* What is needed
In the records below, find every line with the word "computer" and copy it.

* The records
------------------------------

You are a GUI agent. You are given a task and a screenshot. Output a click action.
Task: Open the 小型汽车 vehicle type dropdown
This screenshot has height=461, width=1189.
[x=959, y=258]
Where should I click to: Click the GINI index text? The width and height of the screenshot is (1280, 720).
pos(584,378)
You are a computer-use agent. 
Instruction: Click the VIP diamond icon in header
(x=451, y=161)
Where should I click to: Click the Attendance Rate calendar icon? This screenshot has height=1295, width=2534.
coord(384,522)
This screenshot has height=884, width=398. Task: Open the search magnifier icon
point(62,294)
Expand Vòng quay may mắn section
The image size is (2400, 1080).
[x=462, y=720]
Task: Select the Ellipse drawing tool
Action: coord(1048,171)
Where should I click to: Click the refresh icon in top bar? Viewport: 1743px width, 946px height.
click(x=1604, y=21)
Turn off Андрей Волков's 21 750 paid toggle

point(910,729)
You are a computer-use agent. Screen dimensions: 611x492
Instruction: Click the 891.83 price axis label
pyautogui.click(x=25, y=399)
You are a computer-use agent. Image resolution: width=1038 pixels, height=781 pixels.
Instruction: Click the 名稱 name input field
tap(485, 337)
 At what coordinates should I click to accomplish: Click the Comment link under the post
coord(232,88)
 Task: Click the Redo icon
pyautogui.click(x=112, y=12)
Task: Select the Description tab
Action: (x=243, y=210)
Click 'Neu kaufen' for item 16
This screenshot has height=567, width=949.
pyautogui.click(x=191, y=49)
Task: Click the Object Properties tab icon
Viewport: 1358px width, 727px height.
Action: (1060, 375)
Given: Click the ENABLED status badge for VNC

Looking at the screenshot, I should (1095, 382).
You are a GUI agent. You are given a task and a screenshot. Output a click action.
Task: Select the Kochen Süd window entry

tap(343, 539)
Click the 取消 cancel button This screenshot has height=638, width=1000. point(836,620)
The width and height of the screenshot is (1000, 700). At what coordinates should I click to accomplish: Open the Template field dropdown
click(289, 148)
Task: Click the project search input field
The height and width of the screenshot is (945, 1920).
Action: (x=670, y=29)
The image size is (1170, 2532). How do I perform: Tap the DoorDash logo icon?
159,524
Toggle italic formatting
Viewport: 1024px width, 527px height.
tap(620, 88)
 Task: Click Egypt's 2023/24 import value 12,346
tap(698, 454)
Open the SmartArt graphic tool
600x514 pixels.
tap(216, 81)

------------------------------

* Solution to this task
You are a computer-use agent. 
You are a computer-use agent. Screen dimensions: 611x492
You are a computer-use agent. Image resolution: width=1038 pixels, height=781 pixels.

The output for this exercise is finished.